O líder supremo do Irã, aiatolá Ali Khamenei, estava exercendo suas funções em seu local de trabalho, seu escritório, quando foi morto durante o ataque lançado na madrugada de sábado (28) pelos Estados Unidos e Israel, informou a agência Tasnim.
A imprensa do país relata que veículos de comunicação ligados a Israel afirmaram repetidamente que o líder da revolução islâmica estava vivendo em um local seguro e escondido por medo de ser morto.
A este respeito, a agência indica que o assassinato em seu local de trabalho demonstra, mais uma vez, a falsidade dessas alegações e a "guerra psicológica do inimigo".

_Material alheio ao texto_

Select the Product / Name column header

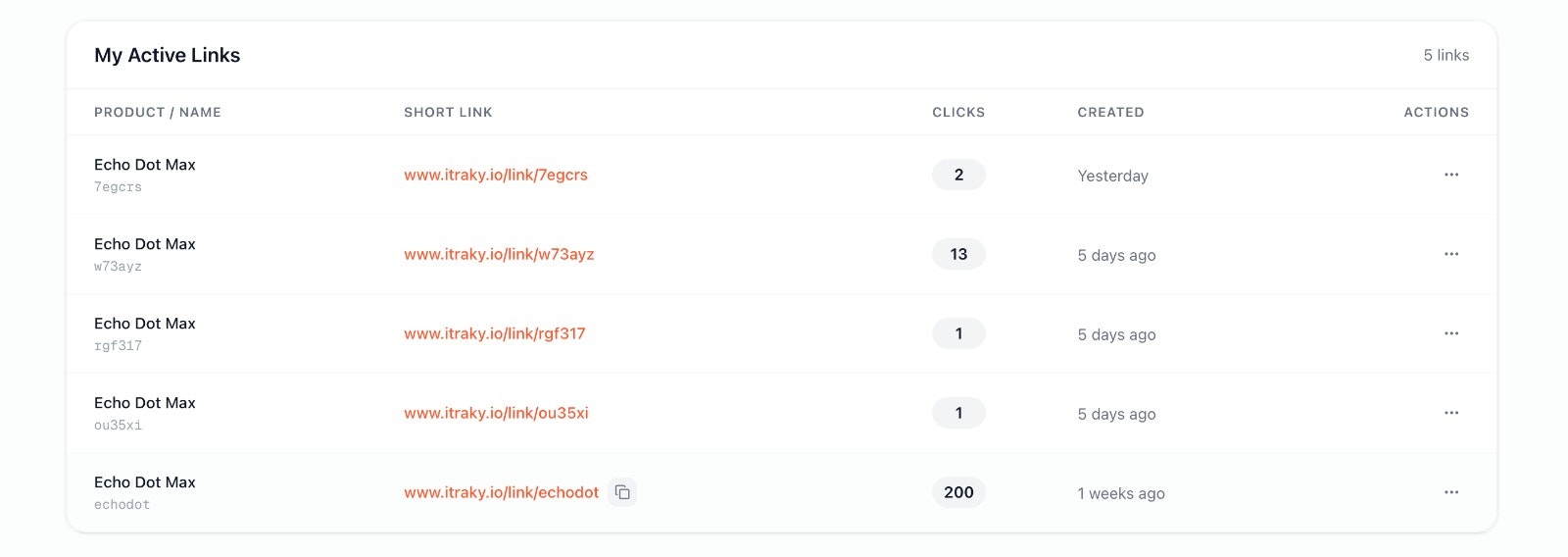click(x=158, y=112)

"Ele sempre se manteve firme e corajoso contra a arrogância (...) e no auge de sua responsabilidade", enfatiza.
- O governo iraniano anunciou um período de luto nacional de 40 dias pela morte do líder máximo do país.

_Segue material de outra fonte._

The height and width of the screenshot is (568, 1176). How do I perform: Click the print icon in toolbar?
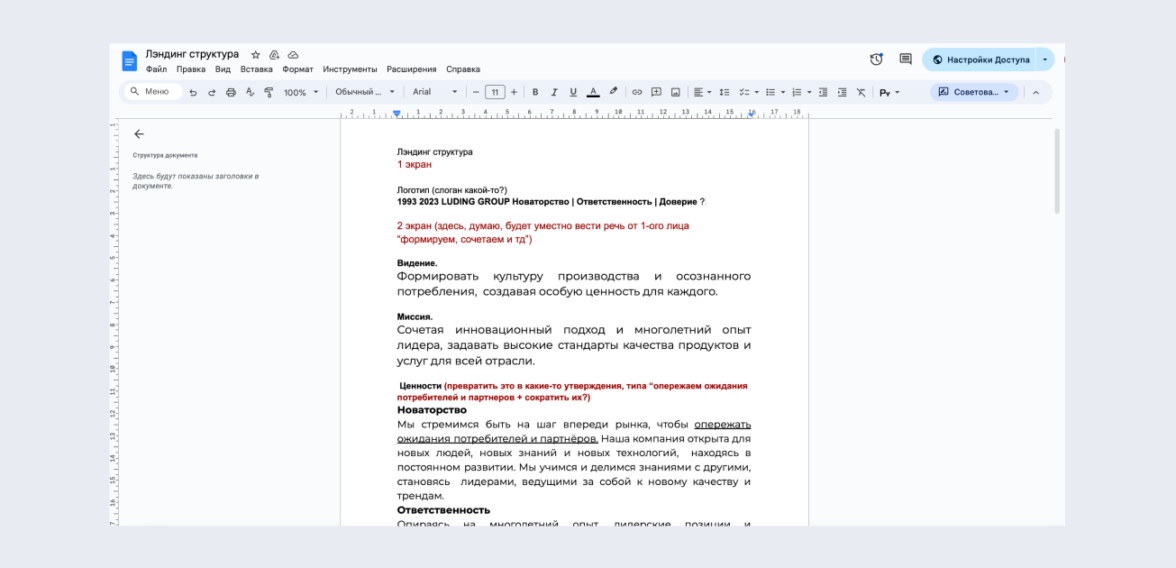tap(231, 92)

- O presidente dos Estados Unidos, Donald Trump, já havia declarado Khamenei morto. O mandatário escreveu, em uma publicação em sua rede Truth Social, que o líder supremo do Irã "não conseguiu escapar" dos sofisticados sistemas de inteligência e rastreamento do Pentágono e que, "graças à estreita cooperação com Israel, nem ele [Khamenei] nem os outros líderes que foram mortos ao seu lado puderam fazer nada a respeito".
- O Ministério da Defesa de Israel anunciou anteriormente o lançamento de um ataque "preventivo" contra a República Islâmica do Irã para "eliminar ameaças ao Estado de Israel".